## Records supplied

----

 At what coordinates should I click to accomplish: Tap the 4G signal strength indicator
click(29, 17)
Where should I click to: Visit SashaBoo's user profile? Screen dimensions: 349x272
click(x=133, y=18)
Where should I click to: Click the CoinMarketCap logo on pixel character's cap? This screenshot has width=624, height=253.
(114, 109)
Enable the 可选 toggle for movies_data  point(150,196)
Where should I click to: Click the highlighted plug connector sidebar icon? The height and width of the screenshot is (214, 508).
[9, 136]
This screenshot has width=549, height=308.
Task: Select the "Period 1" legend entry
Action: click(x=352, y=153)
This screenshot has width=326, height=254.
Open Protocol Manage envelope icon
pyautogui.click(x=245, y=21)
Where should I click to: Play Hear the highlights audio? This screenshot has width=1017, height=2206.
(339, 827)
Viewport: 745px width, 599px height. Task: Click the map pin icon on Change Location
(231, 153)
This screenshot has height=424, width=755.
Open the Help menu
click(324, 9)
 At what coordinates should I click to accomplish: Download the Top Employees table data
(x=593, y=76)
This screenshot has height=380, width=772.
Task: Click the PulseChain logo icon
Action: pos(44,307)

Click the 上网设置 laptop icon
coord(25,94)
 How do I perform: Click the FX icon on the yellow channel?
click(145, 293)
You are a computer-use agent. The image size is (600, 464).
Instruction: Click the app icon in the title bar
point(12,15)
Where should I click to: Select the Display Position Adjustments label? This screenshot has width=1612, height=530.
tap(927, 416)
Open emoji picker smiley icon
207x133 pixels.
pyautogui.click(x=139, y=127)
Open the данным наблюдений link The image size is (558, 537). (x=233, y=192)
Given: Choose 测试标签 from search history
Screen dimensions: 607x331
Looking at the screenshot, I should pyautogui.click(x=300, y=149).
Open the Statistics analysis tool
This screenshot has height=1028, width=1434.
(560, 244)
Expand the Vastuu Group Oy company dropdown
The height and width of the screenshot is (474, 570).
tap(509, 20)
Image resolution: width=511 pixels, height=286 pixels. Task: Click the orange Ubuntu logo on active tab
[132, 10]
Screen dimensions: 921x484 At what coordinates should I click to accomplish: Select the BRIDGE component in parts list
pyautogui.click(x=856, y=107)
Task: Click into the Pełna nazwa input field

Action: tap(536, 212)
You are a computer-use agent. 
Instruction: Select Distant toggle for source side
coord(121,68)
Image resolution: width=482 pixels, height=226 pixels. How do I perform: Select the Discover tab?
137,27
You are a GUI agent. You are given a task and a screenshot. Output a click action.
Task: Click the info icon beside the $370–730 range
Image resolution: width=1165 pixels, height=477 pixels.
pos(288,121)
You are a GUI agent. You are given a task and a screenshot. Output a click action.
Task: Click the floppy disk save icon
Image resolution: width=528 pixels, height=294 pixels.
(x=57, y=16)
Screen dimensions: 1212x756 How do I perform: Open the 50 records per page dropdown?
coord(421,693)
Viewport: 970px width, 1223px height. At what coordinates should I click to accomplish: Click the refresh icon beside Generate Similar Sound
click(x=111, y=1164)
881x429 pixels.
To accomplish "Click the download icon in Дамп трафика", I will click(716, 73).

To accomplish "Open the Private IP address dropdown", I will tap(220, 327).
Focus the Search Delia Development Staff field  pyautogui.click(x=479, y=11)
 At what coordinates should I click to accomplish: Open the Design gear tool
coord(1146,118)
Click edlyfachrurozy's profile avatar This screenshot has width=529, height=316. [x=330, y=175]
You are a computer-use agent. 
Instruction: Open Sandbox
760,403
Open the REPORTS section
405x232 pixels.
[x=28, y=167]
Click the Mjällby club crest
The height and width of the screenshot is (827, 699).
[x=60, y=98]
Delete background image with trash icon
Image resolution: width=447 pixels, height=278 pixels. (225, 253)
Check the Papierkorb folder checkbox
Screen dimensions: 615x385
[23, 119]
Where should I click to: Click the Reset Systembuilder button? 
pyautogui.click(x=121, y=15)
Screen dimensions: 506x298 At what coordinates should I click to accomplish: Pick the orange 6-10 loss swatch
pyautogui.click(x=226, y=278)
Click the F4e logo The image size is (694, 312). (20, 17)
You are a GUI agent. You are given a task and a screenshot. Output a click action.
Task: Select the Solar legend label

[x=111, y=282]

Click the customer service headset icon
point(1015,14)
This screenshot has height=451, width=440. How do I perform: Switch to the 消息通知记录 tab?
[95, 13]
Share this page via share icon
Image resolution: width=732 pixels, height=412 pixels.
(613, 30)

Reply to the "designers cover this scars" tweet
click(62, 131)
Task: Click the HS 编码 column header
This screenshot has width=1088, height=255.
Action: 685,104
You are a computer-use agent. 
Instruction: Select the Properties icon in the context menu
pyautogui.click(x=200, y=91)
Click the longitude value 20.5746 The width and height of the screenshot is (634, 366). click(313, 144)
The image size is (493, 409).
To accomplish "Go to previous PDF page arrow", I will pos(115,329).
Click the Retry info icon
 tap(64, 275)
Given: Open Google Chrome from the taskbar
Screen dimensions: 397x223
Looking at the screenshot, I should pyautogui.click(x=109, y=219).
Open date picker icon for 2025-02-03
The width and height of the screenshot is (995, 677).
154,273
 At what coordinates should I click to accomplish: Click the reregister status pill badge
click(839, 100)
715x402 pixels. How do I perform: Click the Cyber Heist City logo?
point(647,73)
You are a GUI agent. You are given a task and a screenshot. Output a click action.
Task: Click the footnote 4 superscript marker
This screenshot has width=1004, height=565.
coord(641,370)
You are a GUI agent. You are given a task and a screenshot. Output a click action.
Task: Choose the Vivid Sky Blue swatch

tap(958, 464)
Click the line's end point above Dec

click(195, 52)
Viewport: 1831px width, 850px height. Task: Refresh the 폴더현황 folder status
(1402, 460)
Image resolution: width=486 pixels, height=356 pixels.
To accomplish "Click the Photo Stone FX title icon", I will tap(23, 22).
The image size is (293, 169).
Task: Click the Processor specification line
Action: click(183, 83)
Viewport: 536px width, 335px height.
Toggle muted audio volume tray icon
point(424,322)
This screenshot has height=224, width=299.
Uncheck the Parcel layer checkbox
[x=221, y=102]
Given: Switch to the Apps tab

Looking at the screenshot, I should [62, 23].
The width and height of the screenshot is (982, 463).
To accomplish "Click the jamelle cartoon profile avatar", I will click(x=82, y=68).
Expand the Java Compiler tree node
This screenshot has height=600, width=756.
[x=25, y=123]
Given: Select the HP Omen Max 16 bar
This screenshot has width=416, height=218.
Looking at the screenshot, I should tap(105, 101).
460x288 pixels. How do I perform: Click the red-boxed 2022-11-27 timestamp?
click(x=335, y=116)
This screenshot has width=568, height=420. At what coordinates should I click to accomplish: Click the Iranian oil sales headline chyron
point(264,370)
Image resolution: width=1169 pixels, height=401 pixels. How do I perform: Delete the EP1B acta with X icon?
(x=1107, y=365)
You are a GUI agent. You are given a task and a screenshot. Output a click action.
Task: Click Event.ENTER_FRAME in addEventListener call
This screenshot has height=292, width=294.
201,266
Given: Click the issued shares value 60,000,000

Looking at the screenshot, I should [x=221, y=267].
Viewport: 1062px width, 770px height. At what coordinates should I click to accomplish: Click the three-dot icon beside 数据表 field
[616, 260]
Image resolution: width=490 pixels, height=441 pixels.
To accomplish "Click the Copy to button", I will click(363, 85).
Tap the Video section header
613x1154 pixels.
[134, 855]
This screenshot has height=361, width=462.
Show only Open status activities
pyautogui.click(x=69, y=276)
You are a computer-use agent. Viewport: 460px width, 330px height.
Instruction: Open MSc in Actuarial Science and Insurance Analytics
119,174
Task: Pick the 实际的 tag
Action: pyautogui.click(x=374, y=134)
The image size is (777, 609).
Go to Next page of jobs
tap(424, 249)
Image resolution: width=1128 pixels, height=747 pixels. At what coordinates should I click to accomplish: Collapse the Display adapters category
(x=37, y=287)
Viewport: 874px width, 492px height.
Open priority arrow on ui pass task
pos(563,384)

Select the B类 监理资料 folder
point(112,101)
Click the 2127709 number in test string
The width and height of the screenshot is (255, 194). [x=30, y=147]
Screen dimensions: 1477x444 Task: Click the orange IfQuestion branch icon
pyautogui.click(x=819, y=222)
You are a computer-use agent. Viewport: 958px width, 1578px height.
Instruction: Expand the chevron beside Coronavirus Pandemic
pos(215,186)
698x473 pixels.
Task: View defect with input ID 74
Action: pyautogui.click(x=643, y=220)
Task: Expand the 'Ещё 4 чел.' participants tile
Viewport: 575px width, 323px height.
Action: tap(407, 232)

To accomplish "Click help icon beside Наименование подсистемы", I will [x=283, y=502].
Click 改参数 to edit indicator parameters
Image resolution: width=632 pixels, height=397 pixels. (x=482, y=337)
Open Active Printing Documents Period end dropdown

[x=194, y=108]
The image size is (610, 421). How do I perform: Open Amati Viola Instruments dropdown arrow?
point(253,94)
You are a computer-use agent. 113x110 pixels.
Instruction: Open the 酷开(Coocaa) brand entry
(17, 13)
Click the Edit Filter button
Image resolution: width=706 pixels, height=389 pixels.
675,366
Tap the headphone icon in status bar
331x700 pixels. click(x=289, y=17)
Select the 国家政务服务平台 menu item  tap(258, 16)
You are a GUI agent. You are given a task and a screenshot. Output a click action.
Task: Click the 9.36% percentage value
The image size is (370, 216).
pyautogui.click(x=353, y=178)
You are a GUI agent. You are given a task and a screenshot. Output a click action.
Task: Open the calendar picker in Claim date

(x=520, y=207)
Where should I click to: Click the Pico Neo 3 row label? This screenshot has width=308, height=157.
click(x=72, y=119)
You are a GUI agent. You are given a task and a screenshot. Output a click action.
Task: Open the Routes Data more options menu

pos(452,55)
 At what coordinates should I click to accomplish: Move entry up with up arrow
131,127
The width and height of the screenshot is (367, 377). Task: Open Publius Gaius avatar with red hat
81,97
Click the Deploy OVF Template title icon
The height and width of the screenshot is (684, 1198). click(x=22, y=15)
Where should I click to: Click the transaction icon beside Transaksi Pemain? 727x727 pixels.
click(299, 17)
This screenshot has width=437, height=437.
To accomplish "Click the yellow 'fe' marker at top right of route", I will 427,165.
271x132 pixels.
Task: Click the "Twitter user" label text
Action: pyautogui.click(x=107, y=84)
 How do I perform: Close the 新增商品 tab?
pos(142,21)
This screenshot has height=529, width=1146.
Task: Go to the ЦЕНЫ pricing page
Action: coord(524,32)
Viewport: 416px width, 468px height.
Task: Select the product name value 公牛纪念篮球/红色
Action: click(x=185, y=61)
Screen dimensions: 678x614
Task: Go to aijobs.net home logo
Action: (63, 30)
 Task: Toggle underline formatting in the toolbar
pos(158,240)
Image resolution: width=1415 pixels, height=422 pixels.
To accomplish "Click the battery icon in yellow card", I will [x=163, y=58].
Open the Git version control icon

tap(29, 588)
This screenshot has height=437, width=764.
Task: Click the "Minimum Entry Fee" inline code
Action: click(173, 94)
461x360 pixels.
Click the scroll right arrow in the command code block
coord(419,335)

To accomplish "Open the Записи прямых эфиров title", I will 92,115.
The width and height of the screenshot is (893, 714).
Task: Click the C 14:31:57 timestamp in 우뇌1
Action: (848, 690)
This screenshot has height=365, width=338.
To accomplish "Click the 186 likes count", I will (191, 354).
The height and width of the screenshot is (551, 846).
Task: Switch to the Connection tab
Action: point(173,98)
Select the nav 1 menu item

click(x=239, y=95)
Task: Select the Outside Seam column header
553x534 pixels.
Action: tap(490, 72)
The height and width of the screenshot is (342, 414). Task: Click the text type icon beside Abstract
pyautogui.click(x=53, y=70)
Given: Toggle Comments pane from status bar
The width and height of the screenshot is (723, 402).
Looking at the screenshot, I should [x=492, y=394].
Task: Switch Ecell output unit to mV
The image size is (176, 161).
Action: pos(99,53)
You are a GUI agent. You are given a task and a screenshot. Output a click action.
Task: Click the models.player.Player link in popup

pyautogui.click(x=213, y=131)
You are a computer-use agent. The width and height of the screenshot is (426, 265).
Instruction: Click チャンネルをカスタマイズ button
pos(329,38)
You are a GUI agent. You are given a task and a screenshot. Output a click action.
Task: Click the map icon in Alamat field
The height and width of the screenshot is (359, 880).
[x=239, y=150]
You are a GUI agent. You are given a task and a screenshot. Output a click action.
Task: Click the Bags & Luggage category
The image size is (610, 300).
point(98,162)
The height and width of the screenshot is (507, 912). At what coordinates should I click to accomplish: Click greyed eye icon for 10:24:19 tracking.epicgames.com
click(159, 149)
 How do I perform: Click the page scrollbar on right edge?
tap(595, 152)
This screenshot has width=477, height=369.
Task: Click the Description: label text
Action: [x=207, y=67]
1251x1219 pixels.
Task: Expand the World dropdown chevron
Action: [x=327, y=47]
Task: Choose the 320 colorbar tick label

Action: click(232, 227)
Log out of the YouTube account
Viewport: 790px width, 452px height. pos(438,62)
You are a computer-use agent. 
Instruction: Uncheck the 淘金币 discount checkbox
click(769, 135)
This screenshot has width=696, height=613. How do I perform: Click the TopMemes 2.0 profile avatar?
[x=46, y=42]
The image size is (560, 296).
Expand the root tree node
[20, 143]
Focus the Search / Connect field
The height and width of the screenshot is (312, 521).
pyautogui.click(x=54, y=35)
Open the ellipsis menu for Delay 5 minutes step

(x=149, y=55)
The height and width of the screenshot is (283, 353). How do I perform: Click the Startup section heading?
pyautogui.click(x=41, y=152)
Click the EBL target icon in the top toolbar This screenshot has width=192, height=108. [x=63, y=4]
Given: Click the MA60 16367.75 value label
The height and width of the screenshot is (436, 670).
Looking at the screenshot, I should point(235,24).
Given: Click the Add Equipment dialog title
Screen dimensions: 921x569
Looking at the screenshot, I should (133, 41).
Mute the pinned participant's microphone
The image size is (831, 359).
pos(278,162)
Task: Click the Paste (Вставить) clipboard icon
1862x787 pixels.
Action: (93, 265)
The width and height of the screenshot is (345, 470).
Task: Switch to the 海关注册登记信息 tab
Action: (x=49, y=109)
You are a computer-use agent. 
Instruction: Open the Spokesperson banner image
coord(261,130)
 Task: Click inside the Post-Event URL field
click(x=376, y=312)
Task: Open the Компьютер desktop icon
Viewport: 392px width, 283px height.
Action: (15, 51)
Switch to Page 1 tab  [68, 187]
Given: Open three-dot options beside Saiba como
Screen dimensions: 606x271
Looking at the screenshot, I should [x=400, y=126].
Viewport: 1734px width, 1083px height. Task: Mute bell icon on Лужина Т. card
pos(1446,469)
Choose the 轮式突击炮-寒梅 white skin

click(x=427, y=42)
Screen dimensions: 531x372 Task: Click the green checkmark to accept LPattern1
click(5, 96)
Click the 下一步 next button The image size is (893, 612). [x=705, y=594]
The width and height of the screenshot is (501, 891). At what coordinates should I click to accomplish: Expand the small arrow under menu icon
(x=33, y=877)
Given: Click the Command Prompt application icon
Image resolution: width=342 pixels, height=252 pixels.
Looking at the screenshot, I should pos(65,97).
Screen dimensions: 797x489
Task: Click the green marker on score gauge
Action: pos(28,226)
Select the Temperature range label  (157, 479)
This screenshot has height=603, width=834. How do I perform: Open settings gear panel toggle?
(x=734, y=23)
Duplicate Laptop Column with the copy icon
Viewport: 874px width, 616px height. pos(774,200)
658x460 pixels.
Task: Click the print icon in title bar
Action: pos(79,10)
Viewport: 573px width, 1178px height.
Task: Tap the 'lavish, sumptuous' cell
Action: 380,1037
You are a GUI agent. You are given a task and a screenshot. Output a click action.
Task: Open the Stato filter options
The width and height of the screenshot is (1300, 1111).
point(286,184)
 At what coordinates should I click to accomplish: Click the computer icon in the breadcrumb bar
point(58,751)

----

## Your assignment
Number of lines above holding "from"? Give that number alone.

## Exercise response
3